_EXERCISE REQUIREMENTS_
Please print the entries below exactly, from the line with "At what coordinates should I click to accomplish: Click" through the line with "You are a computer-use agent. This", including both of those lines and leaving out all others.

== GIVEN ENTRIES

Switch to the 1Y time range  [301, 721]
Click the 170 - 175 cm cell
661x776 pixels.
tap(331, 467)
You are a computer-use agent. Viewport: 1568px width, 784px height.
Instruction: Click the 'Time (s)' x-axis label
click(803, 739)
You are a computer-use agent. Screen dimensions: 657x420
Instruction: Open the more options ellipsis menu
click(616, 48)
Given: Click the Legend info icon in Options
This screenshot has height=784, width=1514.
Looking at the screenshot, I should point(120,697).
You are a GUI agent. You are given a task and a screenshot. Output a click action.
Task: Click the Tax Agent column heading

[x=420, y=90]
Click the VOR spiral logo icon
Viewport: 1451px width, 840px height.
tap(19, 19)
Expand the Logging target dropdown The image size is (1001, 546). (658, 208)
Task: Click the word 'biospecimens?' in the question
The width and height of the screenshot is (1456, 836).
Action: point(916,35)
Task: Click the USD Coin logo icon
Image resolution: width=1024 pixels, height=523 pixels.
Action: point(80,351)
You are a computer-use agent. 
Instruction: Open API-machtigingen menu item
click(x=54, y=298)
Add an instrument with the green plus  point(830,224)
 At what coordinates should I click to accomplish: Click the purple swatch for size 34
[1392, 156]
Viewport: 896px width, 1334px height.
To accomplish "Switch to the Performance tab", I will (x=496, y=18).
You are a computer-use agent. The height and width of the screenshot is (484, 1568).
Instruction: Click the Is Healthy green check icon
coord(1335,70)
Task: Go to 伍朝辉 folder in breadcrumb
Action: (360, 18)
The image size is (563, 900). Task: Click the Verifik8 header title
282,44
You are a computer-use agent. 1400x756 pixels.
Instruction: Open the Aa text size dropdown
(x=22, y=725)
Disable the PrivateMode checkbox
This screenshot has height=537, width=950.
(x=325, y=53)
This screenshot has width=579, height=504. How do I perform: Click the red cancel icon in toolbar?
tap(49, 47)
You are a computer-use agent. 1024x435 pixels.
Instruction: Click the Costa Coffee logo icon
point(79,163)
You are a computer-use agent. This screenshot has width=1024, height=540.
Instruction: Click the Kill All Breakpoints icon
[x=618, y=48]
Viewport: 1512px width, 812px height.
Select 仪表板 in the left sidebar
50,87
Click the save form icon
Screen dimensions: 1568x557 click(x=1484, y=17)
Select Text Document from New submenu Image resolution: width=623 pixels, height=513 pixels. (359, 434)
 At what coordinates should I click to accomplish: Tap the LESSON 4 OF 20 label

====

_WRITTEN RESPONSE_
 At what coordinates should I click to accomplish: Click the purple swatch for size 34
[1392, 156]
Viewport: 896px width, 1334px height.
To accomplish "Switch to the Performance tab", I will (x=496, y=18).
You are a computer-use agent. The height and width of the screenshot is (484, 1568).
Instruction: Click the Is Healthy green check icon
coord(1335,70)
Task: Go to 伍朝辉 folder in breadcrumb
Action: (360, 18)
The image size is (563, 900). Task: Click the Verifik8 header title
282,44
You are a computer-use agent. 1400x756 pixels.
Instruction: Open the Aa text size dropdown
(x=22, y=725)
Disable the PrivateMode checkbox
This screenshot has height=537, width=950.
(x=325, y=53)
This screenshot has width=579, height=504. How do I perform: Click the red cancel icon in toolbar?
tap(49, 47)
You are a computer-use agent. 1024x435 pixels.
Instruction: Click the Costa Coffee logo icon
point(79,163)
You are a computer-use agent. This screenshot has width=1024, height=540.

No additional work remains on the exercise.